A weblog created by Dr. Nels Lindahl featuring writings and thoughts…

Working things to a completed state

Today I started to think about returning to writing in a manuscript based document on a daily basis instead of booting up a new fresh word processing document every day. It might be time to start to pick up a big year writing challenge again and see where that takes me this time around. Generally, the only thing that ends up being written in a publishable format are academic papers. Those are sort of paint by numbers based on the required sections anyway and benefit from working with the end product in mind. Every now and again I do write a novel that ends up being worked that way. Over the last decade I have a bunch of false starts in a folder that need to be worked to resolution. It could be more fun to just really focus on working things to a completed state. I tried to write the title of this post eloquently as, “hustling things to done,” but that turned out differently in the end. 

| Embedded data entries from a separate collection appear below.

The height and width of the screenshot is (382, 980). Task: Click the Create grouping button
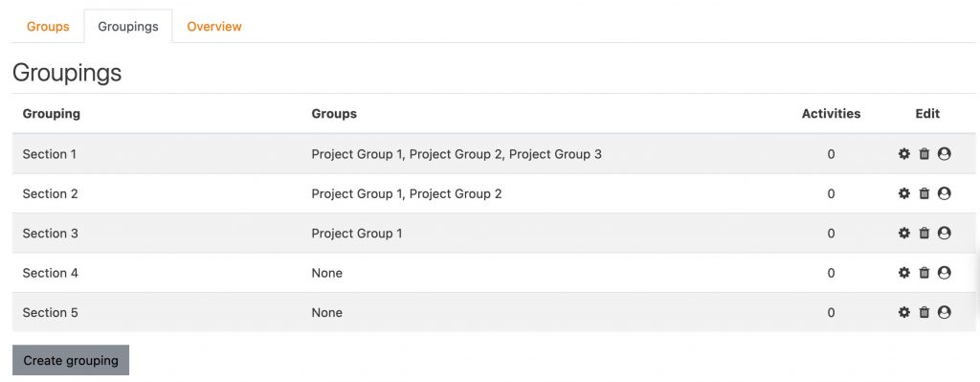point(71,360)
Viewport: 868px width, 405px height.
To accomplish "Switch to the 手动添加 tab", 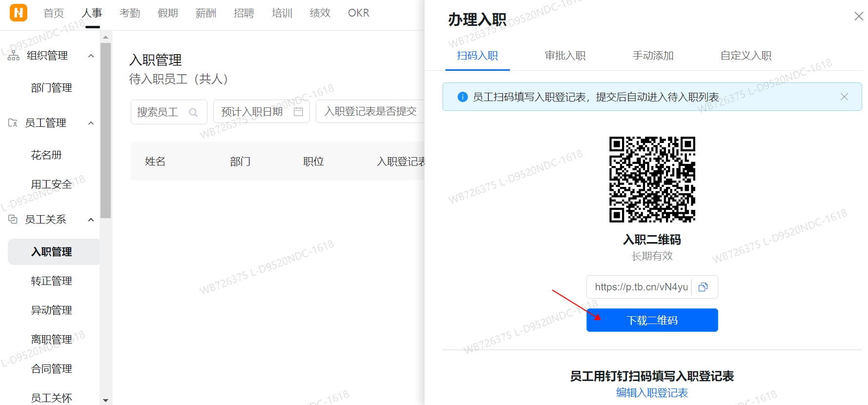I will 653,56.
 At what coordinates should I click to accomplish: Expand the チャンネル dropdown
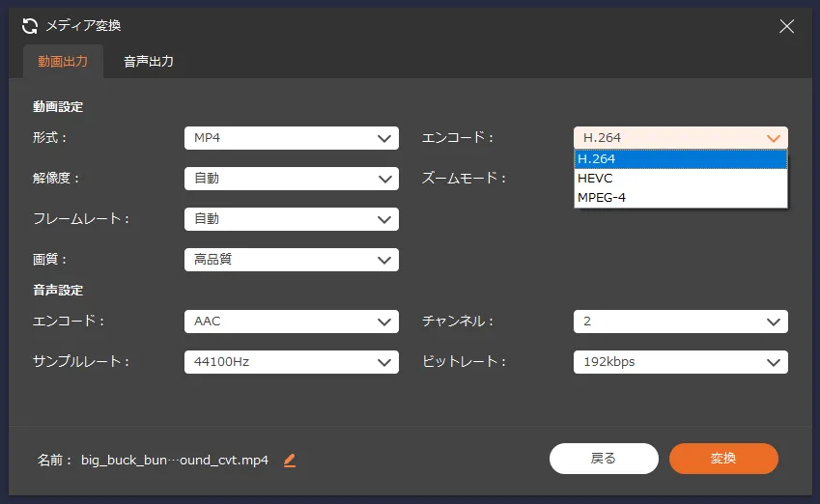click(680, 322)
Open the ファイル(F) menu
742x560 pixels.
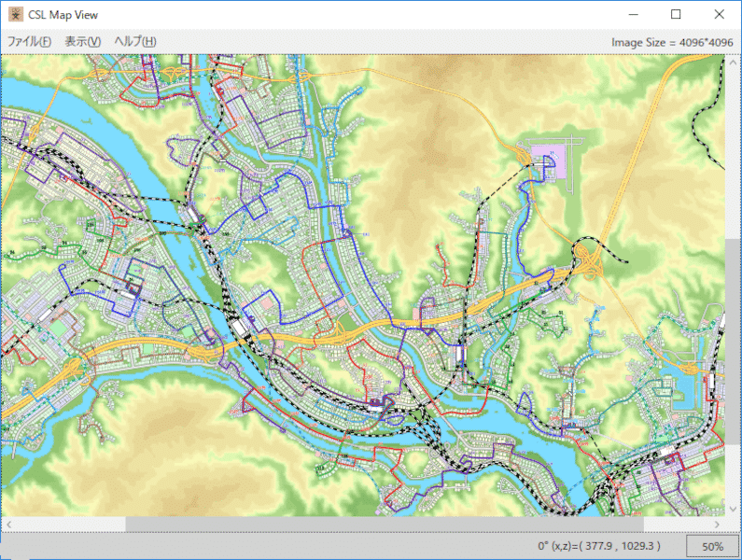coord(29,42)
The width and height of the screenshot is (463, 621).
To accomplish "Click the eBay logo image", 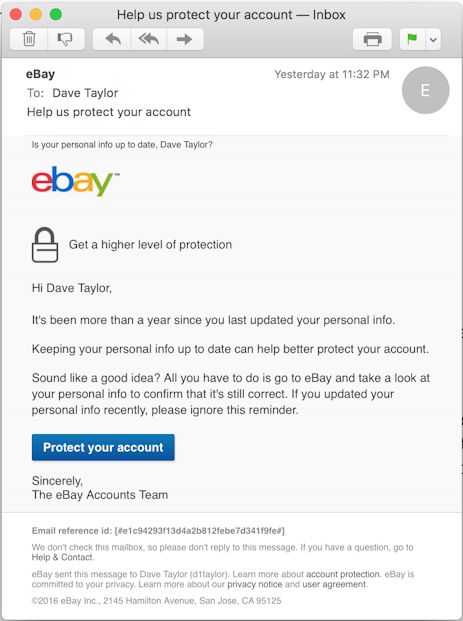I will click(x=75, y=181).
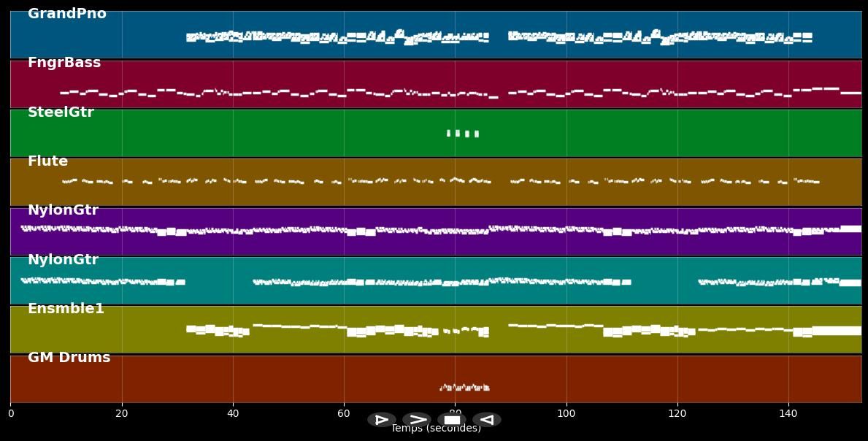Click the 40 second tick on time axis
The image size is (868, 441).
(233, 414)
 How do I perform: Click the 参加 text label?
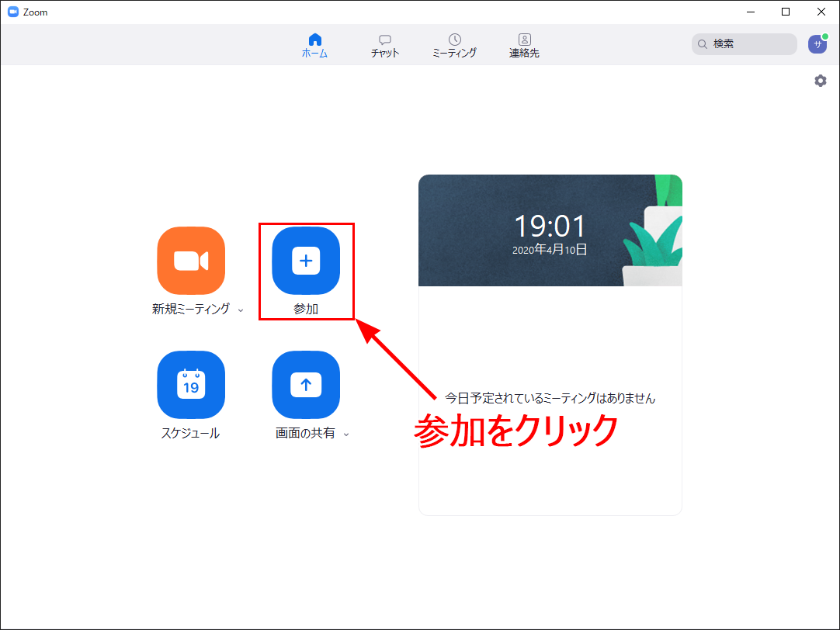[306, 309]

Yesterday the whole process of writing just failed. It was one of those days where creativity sneezed and nothing happened. It was a false start of a day and that happens sometimes. Part of returning to a framework where I move from trying to write and work really hard for an hour at the start of the day to producing about 3,000 words per day involves a real change. To produce a steady stream of 3,000 words per day I’m going to have to carry around my Chromebook and pretty much take every opportunity to write. That generally involves trying to find 3 or so hours a day to spend in a productive writing posture. That is 13% of my total day spent writing, but if you only count usable time by removing 8 hours for work and 8 hours for sleep that quickly escalates to 38% of my usable day. 

I’m going to stop writing this post and move over to work on something more long form.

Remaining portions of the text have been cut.